Let $ABC$ be an isosceles triangle with $AB=AC$ and $∠BAC = 100$. A point $P$
inside the triangle $ABC$ satisfies that $∠CBP=35$ and $∠PCB= 30$. Find the
measure, in degrees, of angle $∠BAP$. Attached is the figure of the triangle
I tried to Angle Chase but it seemed true for all values of $BAP$. I then tried using the sine law. In the triangle $PBC$, We have
$$\frac{PB \sin(35)}{\sin(30)}= PC$$
Trying it with triangles $APB$ ($x= BAP$) and the fact that they are isosceles
$$\frac{PC\sin(x+70)}{\sin(100-x)}=\frac{PB\sin(175-x)}{\sin (x)}$$
Which becomes,
$$\frac{\sin(35)\sin(x+70)}{\sin(30)\sin(100-x)} = \frac{\sin(175-x)}{\sin(x)}$$
Where in I don't know how to solve it.
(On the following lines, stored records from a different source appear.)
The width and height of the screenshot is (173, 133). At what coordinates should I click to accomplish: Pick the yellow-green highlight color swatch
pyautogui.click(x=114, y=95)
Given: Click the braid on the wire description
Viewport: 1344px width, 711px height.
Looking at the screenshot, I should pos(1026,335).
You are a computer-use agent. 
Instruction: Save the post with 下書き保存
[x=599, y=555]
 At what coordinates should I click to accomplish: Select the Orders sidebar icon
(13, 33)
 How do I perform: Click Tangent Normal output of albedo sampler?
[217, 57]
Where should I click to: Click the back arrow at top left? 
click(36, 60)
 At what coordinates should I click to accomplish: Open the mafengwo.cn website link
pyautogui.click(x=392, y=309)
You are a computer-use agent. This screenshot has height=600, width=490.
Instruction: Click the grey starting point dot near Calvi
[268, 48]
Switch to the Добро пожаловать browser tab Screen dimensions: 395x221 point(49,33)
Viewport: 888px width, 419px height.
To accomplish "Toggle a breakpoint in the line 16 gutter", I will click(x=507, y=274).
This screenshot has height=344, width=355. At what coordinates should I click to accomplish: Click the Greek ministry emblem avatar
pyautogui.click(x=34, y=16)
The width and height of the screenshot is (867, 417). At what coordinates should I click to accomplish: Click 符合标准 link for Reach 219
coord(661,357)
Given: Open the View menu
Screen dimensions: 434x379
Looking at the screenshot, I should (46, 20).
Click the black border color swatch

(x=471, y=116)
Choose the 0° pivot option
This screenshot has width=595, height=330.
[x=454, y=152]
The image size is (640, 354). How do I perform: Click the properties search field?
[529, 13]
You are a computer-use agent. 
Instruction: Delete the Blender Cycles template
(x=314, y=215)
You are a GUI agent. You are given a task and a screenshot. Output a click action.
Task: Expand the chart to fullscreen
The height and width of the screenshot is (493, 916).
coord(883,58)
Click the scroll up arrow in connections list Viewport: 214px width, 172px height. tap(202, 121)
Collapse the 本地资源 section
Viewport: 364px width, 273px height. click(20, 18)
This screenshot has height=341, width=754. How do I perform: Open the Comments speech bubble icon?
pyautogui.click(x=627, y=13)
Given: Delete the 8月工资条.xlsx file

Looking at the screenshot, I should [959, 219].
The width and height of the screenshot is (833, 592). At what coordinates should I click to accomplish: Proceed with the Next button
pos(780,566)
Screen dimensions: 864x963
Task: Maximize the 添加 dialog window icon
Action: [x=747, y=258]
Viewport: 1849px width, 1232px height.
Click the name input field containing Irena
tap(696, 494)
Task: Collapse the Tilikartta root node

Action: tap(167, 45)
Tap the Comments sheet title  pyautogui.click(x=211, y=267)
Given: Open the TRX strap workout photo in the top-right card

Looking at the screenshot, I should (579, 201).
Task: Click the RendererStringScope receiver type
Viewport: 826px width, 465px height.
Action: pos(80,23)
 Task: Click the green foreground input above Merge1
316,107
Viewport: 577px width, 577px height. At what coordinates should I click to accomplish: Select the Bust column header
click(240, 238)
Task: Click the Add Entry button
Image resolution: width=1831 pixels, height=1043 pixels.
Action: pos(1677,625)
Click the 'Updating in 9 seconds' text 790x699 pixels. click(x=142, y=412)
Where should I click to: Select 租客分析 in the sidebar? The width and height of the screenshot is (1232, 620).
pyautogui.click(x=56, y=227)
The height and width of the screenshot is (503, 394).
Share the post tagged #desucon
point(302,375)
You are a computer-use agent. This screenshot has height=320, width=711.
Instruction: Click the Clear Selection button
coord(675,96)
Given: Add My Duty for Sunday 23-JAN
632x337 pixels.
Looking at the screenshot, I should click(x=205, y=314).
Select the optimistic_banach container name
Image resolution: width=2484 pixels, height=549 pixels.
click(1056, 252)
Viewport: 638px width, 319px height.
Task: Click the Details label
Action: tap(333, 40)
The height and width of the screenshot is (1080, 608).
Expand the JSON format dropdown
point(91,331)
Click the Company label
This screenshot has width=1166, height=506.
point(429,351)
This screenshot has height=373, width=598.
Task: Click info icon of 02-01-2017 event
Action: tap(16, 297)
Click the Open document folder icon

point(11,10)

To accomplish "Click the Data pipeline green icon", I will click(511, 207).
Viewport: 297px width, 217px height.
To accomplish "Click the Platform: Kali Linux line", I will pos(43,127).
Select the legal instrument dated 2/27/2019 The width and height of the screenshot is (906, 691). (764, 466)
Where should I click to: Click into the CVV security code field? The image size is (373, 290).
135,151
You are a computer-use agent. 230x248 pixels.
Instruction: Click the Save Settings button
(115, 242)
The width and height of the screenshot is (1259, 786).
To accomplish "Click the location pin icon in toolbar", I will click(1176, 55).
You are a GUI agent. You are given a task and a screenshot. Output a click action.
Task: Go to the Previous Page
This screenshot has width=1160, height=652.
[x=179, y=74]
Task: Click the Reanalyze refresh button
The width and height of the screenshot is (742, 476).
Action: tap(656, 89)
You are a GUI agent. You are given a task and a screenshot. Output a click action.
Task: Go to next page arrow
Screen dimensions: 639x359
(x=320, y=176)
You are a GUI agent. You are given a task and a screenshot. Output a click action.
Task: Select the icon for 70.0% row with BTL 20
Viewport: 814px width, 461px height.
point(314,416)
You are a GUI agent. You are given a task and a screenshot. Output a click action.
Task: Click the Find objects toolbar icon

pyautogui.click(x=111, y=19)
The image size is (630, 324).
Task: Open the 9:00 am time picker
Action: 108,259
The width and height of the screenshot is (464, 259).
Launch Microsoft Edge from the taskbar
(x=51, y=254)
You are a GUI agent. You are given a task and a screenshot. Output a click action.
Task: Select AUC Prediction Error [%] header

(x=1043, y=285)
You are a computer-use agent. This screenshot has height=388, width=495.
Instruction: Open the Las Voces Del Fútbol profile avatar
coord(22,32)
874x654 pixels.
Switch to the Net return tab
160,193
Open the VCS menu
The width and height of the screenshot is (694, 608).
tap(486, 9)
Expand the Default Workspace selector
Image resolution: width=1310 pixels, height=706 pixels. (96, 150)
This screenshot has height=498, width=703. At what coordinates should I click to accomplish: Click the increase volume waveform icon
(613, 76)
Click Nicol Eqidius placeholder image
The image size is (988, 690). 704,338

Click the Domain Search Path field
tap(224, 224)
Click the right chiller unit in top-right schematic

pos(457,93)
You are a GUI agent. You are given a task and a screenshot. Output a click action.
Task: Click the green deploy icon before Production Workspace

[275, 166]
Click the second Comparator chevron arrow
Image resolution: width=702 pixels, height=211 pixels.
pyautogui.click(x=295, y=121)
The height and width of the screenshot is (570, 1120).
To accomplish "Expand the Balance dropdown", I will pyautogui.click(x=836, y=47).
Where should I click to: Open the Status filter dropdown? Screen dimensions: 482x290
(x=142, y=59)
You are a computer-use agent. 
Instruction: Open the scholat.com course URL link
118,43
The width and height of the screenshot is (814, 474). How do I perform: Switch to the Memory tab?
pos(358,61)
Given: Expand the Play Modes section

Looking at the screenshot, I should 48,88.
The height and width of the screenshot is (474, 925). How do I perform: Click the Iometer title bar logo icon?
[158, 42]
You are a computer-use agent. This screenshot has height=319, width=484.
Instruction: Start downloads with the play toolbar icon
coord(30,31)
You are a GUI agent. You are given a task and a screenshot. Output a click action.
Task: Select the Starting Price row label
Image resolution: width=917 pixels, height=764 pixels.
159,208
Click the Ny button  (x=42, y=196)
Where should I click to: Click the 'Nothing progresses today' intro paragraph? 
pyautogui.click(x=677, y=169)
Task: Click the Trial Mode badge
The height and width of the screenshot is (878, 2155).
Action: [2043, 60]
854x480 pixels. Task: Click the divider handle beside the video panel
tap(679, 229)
Other methods are welcome.
Best Answer
Let $M$ be the midpoint of $BC.$ Let $Q$ be the intersection of $CP$ with $AM.$
Note that $\angle ABC = \frac12(180^\circ - 100^\circ) = 40^\circ$ and therefore $$ \angle PBA = \angle ABC - \angle PBC = 40^\circ - 35^\circ = 5^\circ.$$
Since $Q$ is on the perpendicular bisector of $BC,$ triangle $\triangle BQC$ is isoceles with $BQ = CQ.$ Moreover, \begin{align} \angle QBC &= \angle QCB = 30^\circ,\\ \angle PBQ &= \angle PBC - \angle QBC = 35^\circ - 30^\circ = 5^\circ,\\ \angle PQB &= \angle QCB + \angle QBC = 60^\circ,\\ \angle PQA &= \angle MQC = 90^\circ - \angle QCB = 60^\circ.\\ \end{align}
In summary, $\angle PBA = \angle PBQ$ and $\angle PQA = \angle PQB.$ That is, the rays $BP$ and $QP$ are the angle bisectors of angles $\angle ABQ$ and $\angle AQB$ of triangle $\triangle ABQ.$ The angle bisectors of a triangle are concurrent, hence $AP$ is an angle bisector of $\angle BAQ.$ But $\angle BAQ = 50^\circ,$ so $\angle BAP = \frac12\angle BAQ = 25^\circ.$